Can we get rid of cooperative equality?

NthPortal · September 17, 2017, 5:41am

I think it’s worth noting that in Java, 1 == 1L is actually ((long) 1) == 1L, so it’s a (rather mundane) comparison of two longs. Comparing int and boolean (for example) is not allowed, which leads me to think that if, hypothetically, one could prevent the compiler from converting the int to a long, 1 == 1L would not be allowed either. All of this is to say that, if ((any) 1) == ((any) 1L) was somehow valid Java code, I think it would probably yield false, because the types are not comparable.

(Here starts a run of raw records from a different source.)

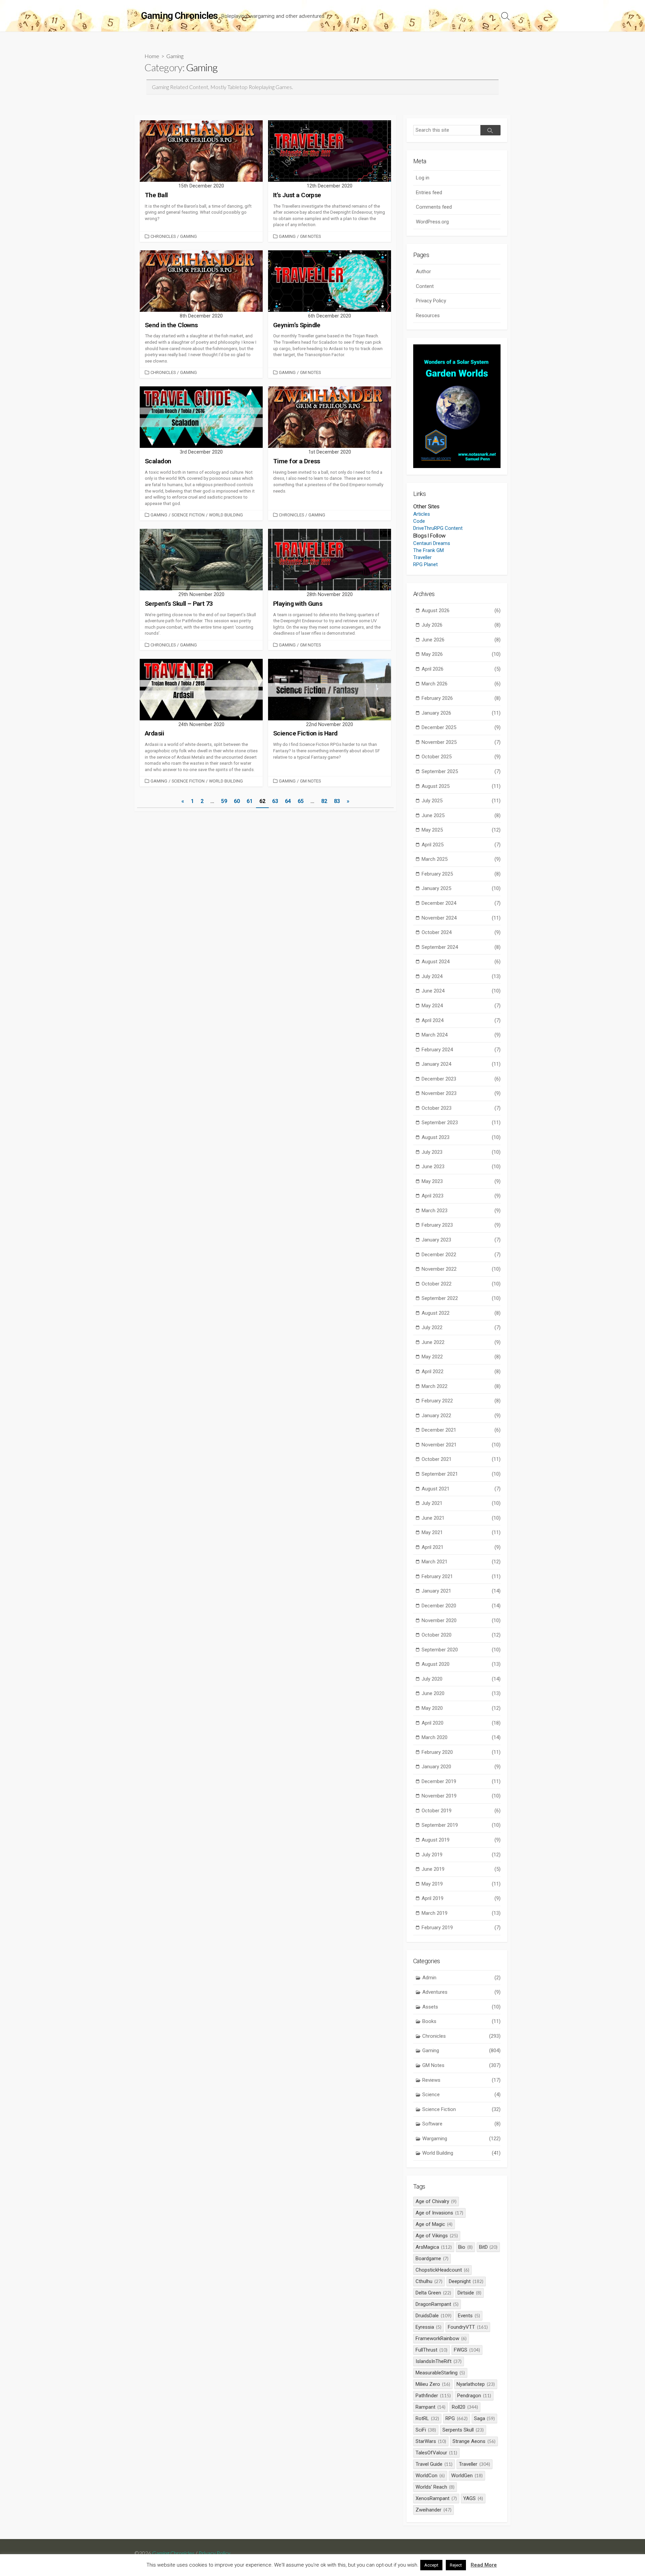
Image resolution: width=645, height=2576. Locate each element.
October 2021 (461, 1459)
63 (275, 801)
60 (237, 801)
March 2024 (461, 1035)
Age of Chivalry (436, 2201)
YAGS (473, 2498)
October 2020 (461, 1635)
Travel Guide (434, 2464)
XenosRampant (436, 2498)
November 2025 (461, 742)
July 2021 (461, 1503)
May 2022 (461, 1357)
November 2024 (461, 918)
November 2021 (461, 1445)
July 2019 (461, 1855)
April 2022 (461, 1371)
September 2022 (461, 1298)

It is my impression from this discussion that, unlike Java, Scala treats 1 == 1L as a call to a method Int.==(Long), and not as 1.toLong == 1L. If the latter was the case, I think it would be obvious to say that (1: Any) != (1L: Any). However, even in the former case, it’s not clear to me that Any.==(Any) should jump through hoops to call Int.==(Long) if it’s an Int and its argument is a Long.

Sciss · September 17, 2017, 10:14am

Going away from this might be ‘ok’ for library code, but not for user code. It’s a punch in the face of dynamic-feel applications where you don’t want the user to be confronted with 1f versus 1.0 versus 1.

LPTK · September 17, 2017, 3:44pm

However, this does not solve the problem for composite keys like in Map[(Int,Int),Int] – when keys are case classes or tuples, they will still compare their components and compute hashes with == and ##… though I’m not sure how often people actually use composite keys.

> (1.0:Any) equals (1:Any)
res0: Boolean = false
> (1.0:Any, 2.0:Any) equals (1:Any, 2:Any)
res1: Boolean = true

This doesn’t seem consistent. For it to be, equals on Product classes should rely on equals of their components, and == should rely on == similarly.

odersky · September 17, 2017, 4:08pm

I see we have a disconnect on what semantic consistency and elegance means. What I mean by that is: “Be able to describe what the language does with as few principles as possible”. Pre co-operative equality we had

There is a method == in Any, defined as follows:

final def == (that: Any): Boolean  =
  if (null eq this) null eq that else this equals that

There are overloaded methods in numeric classes that define == for specific combinations of types.

From a spec perspective, (2) could be seen as libraries, so I really care only about (1), which is simple enough. Post co-operative equality things got much messier. One sign of this is that the spec is now actually wrong, in the sense that it does not describe what the actual implemented behavior is (see my earlier post). Even if we would fix the spec it would have to specify the == method on Any as something like this:

final def ==(that: Any): Boolean  = this match {
  case this: Byte =>
    that match {
      case that: Byte   => this == that
      case that: Short  => this == that
      case that: Char   => this == that
      case that: Int    => this == that
      case that: Long   => this == that
      case that: Float  => this == that
      case that: Double => this == that   
      case _ => false
    }
  case this: Short =>
    ... 
    ... same as for Byte for all other numeric types
    ...
  case _ =>     
    if (null eq this) null eq that else this equals that
}

I guess you agree that’s cringeworthy. It’s bloated, and anti-modular in that it ties the definition of Any with the precise set of supported numeric classes. If we ever would want to come back and add another numeric class, the definition would be invalid and would have to be rewritten. We could try to hide the complexity by specifying that == should behave like a multi-method. But that means we pull a rabbit out of our hat, because Scala does not have multi-methods. That’s actually another good illustration of the difference between (1) and (2). Multi-methods are very intuitive so from a viewpoint of (1) are desirable. But adding them to a semantic would be a huge complication.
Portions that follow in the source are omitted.